I follow his gaze as she walks up from the beach, the moonlight glinting off her hair. She greets him with a warm smile, leaning in to kiss his cheek before sliding into the passenger seat of his car.
He tips his chin at me in a casual goodbye. “Peace out,” he says, then climbs into the driver’s seat. The car rumbles to life, and they disappear into the night, her laughter fading with them.
I take one last drag and flick the joint into the sand, watching the embers snuff out. The night feels heavier now, the weed doing nothing to ease the crushing weight in my chest.
On the drive back, I stop at a liquor store, the neon sign glowing like a beacon in the darkness. My jaw clenches as I walk inside, heading straight for the whiskey aisle. My eyes land on a bottle that looks expensive enough to dull the ache but not so fancy it feels like I’m trying too hard. I grab it without hesitation, paying in cash and ignoring the bored look from the cashier.
The bottle is cold and heavy in my hand as I get back in the car. By the time I pull into my driveway, my leg is screaming, and my hands are trembling. I sit there for a long time, staring at the apartment building. The front porch light is out, just like it’s been for weeks. I should have the landlord fix it, but I won’t. What’s the fucking point?

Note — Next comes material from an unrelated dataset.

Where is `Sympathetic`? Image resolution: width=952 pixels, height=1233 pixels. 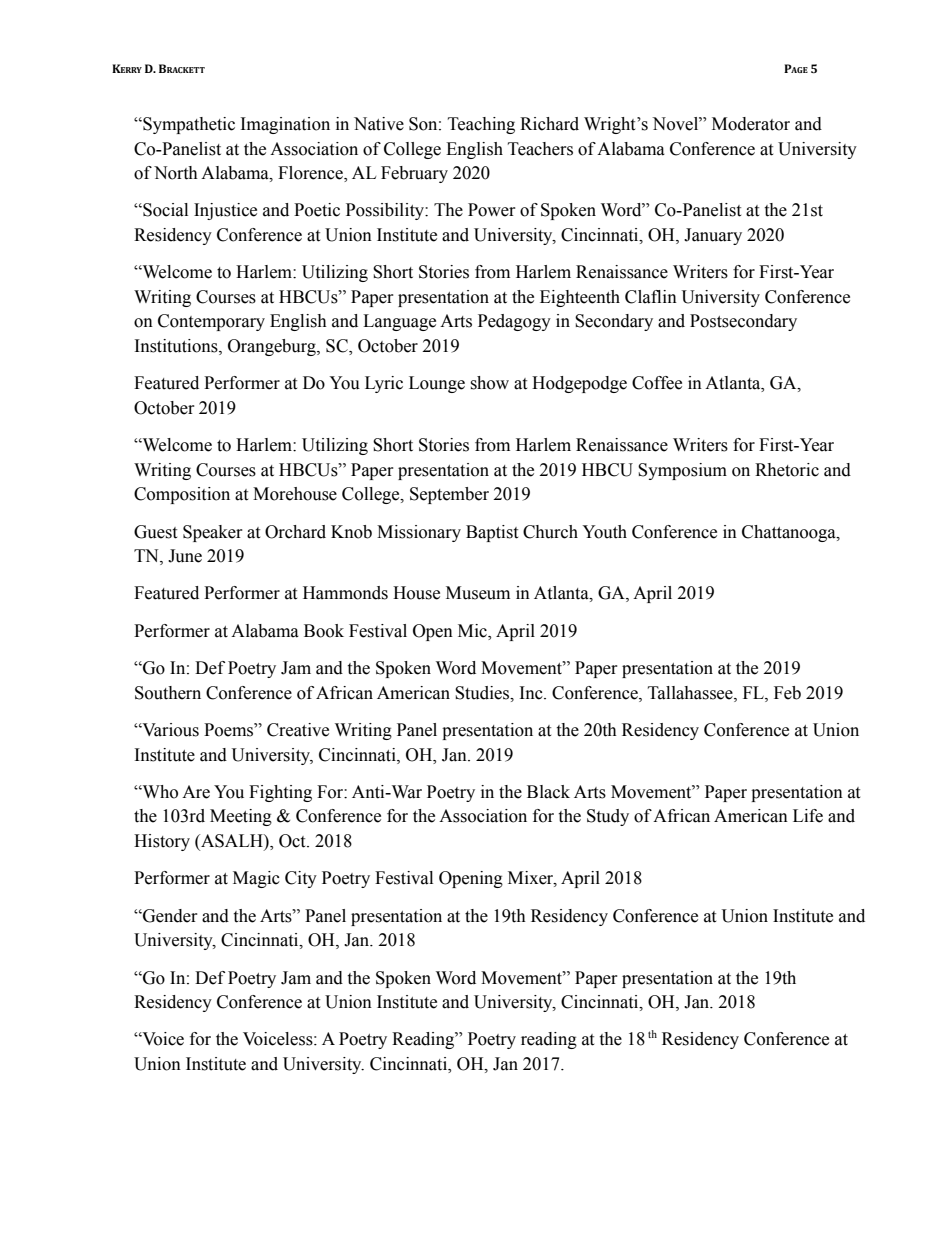
Sympathetic is located at coordinates (188, 125).
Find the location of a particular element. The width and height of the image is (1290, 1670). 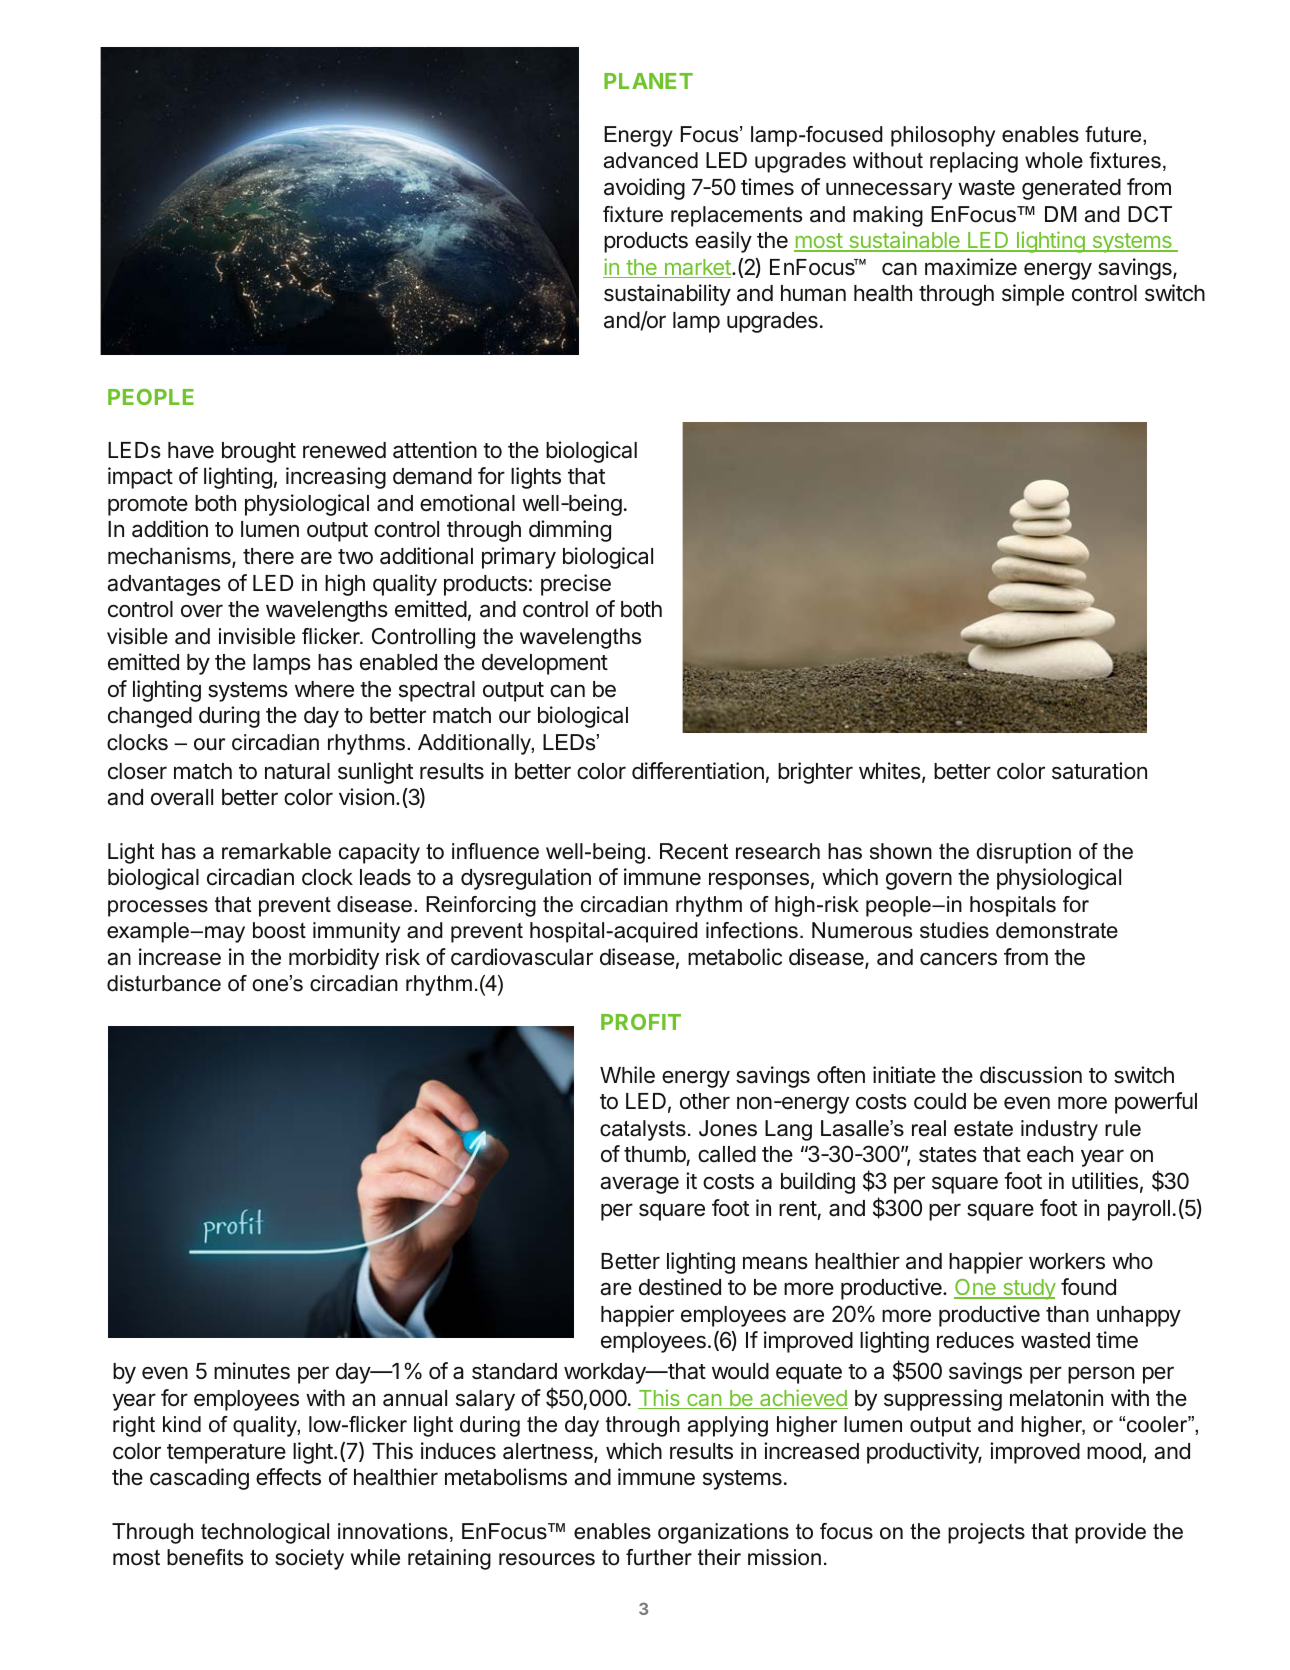

advanced is located at coordinates (651, 160).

The silence hits me like a freight train when I finally step inside. It’s deafening, oppressive, wrapping itself around me until I can hardly breathe. My chest tightens as I stand frozen in the doorway, gripping the whiskey bottle like a lifeline. Withoutthinking, I twist off the cap and take a long pull straight from the bottle. The burn in my throat slices through the numbness, the only thing that feels remotely alive.
I can’t sit here in the quiet; can’t let it consume me. I head for the bathroom, flicking on the light and cranking the shower as hot as possible. Steam fills the room in seconds, curling up the mirror and blurring my reflection. I strip off my clothes in jerky, frantic movements, then reach for my phone. Music. Loud, pounding music. I scroll until I find something heavy—something raw enough to match the chaos in my head—and let it blast through the tiny speaker.